Fabrication of Cuvette-Type LSPR Sensor Chip
Development of Plasmonically Active Strips With Various Transparent Substrates
In order to determine the optimal substrate for LSPR sensor chip fabrication, various glass substrates (0.4 mm ordinary glass, 0.5 mm ordinary glass, 0.4 mm tempered glass, 0.5 mm tempered glass, 0.5 mm chemically strengthened glass, slide glass, and cover glass) were coated with AuNPs and the plasmon absorbance was then measured and analyzed. Each glass substrate was soaked in methanol and ultrasonic cleaned for 20 min to remove dust and foreign substances on the glass substrate, followed by washing three times with distilled water to remove the remaining methanol. The glass substrate was subsequently immersed in a 0.5% APTES solution and reacted at 60°C for 1 h. Any APTES that had not bound to the glass substrate was rinsed off with distilled water, and the glass substrate was immersed in the AuNPs solution for 16 h (Figures S2, S3). The glass substrate was then rinsed with water and the absorbance measured using a UV-vis spectrophotometer.

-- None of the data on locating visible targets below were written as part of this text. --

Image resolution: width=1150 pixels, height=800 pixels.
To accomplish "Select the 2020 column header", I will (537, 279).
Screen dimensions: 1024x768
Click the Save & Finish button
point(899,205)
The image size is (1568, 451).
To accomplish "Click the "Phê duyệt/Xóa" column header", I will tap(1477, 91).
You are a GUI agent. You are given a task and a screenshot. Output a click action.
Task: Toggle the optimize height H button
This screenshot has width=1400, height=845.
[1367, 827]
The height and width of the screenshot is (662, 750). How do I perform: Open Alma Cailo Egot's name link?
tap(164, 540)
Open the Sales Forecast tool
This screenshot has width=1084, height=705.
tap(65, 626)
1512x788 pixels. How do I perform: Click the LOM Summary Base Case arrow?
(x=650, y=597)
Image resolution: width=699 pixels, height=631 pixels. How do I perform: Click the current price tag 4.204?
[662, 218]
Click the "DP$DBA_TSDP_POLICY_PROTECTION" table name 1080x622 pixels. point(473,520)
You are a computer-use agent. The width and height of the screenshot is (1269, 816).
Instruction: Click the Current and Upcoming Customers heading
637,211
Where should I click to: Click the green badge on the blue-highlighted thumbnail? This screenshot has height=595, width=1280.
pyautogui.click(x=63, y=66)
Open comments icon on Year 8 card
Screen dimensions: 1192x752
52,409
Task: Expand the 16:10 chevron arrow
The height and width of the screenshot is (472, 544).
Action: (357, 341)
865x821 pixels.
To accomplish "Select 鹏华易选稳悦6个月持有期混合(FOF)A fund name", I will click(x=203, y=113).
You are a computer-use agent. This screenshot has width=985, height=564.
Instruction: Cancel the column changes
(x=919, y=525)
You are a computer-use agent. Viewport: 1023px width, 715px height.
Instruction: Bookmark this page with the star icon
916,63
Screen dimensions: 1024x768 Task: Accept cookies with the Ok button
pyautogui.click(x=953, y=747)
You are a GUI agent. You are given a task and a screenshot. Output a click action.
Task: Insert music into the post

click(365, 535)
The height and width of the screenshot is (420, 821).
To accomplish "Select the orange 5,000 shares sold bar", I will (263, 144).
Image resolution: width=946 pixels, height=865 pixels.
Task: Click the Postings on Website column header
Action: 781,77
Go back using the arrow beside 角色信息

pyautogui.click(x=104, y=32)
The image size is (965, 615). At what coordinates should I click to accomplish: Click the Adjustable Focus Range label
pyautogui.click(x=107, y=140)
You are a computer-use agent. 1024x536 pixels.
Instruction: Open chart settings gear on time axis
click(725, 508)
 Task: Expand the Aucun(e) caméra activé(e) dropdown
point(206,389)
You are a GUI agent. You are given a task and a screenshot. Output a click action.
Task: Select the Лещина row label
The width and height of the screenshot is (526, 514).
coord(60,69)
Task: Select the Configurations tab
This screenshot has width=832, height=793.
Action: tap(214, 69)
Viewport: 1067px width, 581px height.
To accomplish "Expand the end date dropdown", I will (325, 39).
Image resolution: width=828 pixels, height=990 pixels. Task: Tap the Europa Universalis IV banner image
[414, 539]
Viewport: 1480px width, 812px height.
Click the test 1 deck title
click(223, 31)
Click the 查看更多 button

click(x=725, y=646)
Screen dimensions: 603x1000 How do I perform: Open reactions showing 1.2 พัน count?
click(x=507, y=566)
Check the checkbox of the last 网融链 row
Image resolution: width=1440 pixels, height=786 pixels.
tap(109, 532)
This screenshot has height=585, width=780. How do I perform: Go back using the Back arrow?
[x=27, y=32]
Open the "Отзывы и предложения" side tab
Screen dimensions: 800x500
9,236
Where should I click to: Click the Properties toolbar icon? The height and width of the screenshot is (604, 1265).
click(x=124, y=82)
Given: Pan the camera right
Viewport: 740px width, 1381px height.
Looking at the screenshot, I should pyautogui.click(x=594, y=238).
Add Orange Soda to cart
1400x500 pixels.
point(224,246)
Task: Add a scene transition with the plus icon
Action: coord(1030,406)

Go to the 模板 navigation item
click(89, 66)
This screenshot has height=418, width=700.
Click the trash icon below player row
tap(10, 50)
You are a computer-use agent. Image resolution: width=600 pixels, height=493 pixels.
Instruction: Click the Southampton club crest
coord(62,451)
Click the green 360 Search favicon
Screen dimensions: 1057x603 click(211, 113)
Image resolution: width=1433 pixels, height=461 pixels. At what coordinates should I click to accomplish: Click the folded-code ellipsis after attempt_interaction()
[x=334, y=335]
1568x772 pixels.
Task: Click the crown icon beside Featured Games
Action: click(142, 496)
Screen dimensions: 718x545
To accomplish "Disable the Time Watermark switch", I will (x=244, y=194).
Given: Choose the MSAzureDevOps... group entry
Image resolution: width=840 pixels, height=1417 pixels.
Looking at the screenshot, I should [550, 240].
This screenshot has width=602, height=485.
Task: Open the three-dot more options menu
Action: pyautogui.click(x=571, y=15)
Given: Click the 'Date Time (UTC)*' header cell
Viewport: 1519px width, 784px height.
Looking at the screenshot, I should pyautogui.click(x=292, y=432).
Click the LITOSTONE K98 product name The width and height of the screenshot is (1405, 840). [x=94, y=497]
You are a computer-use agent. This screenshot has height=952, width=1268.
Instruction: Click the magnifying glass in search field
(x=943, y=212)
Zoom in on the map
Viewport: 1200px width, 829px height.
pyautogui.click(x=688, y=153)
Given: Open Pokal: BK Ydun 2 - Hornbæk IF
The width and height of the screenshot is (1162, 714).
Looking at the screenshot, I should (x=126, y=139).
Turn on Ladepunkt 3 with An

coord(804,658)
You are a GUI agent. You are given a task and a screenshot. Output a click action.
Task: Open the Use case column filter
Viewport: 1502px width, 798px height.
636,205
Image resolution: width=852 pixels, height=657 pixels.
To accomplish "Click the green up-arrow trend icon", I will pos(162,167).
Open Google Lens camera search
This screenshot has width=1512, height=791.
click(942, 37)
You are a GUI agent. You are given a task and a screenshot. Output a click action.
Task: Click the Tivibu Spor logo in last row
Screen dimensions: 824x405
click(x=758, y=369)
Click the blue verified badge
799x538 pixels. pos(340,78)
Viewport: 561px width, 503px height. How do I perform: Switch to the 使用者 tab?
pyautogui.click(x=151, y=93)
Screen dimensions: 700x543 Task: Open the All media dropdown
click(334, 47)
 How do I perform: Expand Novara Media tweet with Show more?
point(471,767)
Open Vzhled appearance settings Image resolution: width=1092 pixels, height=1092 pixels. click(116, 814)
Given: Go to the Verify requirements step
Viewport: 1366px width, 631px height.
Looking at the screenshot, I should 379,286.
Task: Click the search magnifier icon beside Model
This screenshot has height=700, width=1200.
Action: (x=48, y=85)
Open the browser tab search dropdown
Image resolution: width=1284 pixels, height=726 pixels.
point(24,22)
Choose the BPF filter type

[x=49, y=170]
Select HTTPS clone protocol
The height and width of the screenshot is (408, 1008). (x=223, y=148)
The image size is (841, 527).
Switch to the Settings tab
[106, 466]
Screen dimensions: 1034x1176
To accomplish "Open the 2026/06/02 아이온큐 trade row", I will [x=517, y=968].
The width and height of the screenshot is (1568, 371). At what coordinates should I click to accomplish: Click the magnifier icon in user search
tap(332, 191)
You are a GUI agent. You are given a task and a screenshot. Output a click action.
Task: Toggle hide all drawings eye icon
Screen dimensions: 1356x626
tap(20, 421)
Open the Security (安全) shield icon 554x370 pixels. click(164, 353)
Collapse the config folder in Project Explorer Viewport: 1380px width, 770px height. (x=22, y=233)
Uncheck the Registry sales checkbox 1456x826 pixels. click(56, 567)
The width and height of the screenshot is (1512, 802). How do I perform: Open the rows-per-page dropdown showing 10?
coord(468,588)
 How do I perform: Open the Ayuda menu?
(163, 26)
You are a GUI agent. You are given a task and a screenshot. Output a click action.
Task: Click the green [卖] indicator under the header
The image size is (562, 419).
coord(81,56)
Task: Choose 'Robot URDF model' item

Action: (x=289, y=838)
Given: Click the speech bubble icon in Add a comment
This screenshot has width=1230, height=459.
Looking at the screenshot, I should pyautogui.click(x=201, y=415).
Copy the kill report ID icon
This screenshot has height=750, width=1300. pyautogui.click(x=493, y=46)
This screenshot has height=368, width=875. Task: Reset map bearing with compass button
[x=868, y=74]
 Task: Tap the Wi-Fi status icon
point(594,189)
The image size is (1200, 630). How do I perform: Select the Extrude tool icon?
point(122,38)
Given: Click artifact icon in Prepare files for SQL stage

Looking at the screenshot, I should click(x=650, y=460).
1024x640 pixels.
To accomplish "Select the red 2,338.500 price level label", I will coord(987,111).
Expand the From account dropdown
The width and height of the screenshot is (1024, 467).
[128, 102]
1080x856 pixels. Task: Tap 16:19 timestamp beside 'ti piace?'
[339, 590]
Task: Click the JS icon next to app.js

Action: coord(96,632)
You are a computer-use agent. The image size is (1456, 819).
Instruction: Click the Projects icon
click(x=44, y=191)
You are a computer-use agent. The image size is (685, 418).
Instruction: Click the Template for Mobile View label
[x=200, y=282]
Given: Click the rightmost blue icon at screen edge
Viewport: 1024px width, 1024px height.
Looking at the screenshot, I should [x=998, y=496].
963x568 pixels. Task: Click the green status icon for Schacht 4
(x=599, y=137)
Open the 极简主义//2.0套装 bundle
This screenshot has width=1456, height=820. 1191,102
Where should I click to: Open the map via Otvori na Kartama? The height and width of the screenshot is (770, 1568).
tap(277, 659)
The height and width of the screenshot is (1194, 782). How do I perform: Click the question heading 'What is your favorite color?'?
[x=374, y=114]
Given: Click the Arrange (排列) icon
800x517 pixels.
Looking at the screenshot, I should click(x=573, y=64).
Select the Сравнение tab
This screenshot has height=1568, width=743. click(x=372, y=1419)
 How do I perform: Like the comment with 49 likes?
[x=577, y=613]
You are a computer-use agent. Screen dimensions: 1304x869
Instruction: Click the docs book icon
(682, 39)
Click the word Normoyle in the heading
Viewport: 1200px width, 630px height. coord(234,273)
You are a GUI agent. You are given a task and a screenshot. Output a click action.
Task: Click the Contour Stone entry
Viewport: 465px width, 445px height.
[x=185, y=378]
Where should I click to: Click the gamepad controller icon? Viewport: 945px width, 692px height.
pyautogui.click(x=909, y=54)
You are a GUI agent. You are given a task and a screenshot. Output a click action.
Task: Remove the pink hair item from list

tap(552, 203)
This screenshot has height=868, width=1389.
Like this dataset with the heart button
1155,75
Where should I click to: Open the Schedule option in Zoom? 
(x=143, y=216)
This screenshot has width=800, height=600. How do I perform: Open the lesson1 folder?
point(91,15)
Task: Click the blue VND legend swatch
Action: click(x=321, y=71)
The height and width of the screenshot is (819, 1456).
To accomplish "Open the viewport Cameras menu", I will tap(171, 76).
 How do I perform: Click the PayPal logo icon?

Optimization of APTES Concentration on the Plasmonically Active Strips
To analyze the effect of APTES concentration on the detection ability of plasmonically active strips, the glass substrate was first immersed in methanol and sonicated for 20 min to clean it, and the remaining methanol was removed by washing the substrate with distilled water three times. The glass substrate was then immersed in various concentrations of APTES solution (0, 0.0001, 0.0005, 0.001, 0.005, 0.01, 0.05, 0.1, 0.5, 1, and 2%) and reacted at 60°C for 1 h. Any APTES not bound to the glass substrate was removed and the substrate was then immersed in the AuNP solution for 16 h. The absorbance of the glass substrates fabricated using different concentrations of APTES was measured using a UV-vis spectrophotometer.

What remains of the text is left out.